METİN UCA (1961-2023)
Şöhret onu hiç bozmadı hiçbir baskı onu yıldırmadı
On parmağında on marifet diye tanımlanan insanlardandı Metin Uca. Kimi zaman muhabir oldu, kimi zaman televizyon yapımcısı, kimi zaman sunucu… Şöhretin cazibesine kendini hiç kaptırmadı, gördüğü baskılara rağmen omurgalı duruşundan taviz vermedi.
Metin Uca, otomobil kullanırken aniden rahatsızlandığı ve bu nedenle trafik kazası geçirdiği haberi duyulduktan kısa süre sonra sosyal medya hesaplarından bir açıklama yapmış, hastanede 1 hafta tedavi göreceğini duyurup “Hızla iyileşip aranıza döneceğim” demişti. Bu paylaşıma sevinen dostları ve sevenleri, kısa süre sonra gelen acı haberle sarsıldı: 62 yaşındaki Metin Uca hayatını kaybetmişti.

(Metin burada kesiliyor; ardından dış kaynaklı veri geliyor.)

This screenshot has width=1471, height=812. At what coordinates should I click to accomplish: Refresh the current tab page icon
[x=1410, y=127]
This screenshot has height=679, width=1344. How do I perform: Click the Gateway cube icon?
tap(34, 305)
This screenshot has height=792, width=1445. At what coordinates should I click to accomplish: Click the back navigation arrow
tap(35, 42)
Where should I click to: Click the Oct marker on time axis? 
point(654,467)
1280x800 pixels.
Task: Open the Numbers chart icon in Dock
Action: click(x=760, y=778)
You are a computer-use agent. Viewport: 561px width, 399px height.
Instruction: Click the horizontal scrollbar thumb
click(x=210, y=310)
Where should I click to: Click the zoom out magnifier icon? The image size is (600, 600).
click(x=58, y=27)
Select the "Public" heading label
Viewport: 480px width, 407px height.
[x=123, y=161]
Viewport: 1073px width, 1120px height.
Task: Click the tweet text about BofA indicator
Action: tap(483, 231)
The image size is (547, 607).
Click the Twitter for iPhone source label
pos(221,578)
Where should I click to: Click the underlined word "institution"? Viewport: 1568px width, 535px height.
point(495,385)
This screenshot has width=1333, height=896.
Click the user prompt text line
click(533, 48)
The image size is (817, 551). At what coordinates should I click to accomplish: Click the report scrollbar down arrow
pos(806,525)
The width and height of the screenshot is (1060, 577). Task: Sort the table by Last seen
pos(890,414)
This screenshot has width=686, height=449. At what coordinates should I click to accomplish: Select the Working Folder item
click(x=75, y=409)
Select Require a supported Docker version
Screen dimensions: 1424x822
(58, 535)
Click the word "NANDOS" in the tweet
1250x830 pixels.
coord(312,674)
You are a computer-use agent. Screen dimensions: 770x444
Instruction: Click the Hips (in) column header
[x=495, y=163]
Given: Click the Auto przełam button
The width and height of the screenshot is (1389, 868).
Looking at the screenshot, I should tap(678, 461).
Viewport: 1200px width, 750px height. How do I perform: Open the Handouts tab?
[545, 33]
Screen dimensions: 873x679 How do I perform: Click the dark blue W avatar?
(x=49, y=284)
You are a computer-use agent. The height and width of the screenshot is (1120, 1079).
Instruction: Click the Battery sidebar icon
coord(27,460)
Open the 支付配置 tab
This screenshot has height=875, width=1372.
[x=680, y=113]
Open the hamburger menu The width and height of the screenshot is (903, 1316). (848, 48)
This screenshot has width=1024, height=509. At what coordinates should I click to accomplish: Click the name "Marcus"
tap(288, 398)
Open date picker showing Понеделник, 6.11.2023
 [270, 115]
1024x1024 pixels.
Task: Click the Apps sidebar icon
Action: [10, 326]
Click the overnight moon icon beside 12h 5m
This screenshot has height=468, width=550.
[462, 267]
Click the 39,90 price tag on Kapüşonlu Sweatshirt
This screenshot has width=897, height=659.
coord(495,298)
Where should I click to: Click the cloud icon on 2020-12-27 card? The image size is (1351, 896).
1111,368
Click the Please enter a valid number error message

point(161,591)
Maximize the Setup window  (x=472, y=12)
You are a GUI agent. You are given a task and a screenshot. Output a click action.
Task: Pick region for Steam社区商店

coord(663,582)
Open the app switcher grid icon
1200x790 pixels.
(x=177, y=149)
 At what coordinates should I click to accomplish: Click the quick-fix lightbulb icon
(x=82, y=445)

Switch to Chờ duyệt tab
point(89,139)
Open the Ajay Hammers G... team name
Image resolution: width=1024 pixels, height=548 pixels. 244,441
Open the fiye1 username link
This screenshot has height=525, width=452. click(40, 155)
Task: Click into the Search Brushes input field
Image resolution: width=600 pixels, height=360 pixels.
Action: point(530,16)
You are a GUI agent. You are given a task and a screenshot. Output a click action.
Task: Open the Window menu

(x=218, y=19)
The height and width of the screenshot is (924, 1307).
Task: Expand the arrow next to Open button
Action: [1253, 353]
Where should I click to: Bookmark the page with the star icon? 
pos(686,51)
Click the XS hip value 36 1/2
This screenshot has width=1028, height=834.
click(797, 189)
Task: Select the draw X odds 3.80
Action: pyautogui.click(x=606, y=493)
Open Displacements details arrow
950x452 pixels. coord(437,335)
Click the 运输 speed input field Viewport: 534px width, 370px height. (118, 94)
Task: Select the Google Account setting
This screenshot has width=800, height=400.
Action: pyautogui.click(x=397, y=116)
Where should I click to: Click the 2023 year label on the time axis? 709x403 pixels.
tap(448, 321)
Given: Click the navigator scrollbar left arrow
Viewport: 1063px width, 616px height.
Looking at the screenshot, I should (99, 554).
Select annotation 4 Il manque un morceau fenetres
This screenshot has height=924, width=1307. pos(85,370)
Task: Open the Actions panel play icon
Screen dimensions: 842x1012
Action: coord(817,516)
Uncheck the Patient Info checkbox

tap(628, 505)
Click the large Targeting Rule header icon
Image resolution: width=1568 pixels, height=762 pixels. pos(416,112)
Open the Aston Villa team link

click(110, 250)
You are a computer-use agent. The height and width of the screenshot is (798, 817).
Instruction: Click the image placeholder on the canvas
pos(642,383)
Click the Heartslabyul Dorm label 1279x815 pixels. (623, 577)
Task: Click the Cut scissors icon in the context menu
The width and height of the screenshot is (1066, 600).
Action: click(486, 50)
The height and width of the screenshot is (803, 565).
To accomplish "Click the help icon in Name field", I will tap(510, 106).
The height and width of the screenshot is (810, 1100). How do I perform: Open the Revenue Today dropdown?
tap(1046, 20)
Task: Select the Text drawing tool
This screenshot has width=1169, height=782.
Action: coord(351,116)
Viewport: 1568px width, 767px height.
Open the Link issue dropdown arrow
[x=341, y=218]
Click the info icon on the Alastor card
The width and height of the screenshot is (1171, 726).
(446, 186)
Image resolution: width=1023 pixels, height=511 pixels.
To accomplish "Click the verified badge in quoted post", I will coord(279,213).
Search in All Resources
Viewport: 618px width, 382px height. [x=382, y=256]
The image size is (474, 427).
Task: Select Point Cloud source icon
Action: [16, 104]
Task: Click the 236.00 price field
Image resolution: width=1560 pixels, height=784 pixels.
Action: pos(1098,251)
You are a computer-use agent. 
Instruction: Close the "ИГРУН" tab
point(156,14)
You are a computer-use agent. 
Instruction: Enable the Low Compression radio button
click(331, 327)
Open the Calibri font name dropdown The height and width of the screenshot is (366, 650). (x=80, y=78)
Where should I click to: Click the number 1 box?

Uca; kimya mühendisliği, jeoloji mühendisliği, tiyatro ve gazetecilik eğitimi almıştı. 1987’de Anadolu Ajansı’nın sınavını kazanmasıyla başlayan gazetecilik kariyerinde çok sayıda ödül aldı. Sonrasında, TRT, Kanal D, Milliyet, EP dergisi, Show TV, ATV ve Star televizyonlarının Ankara bürolarında muhabir ve programcı olarak çalıştı. 1999’dan itibaren sabah programları, yarışma programları ve sahne gösterileri ile İstanbul’da çalışmaya başladı. Geniş toplumsal kesimlerin sevdiği programlara imza attı.
Sokaklarda zor yürüyecek kadar ünlüydü artık ama, şöhret onu hiç değiştirmedi. Dünya görüşü nedeniyle gazetecilik yapması, ana akım televizyon kanallarına program hazırlaması engellenince, sahneye çıkıp tek kişilik gösterilere başladı. Hem bunlarla hem sosyal medya paylaşımlarıyla muhalif tavrını sürdürmesi, şimşekleri bir defa daha üzerine çekti. Gözaltına alınıp yargılandı ama çizgisinden hiç taviz vermedi.
Aynı zamanda,sokak hayvanları için de mücadele eden bir hayvan dostuydu Uca. Kendi tabiriyle “tüm sokak hayvanlarının hamisi”ydi.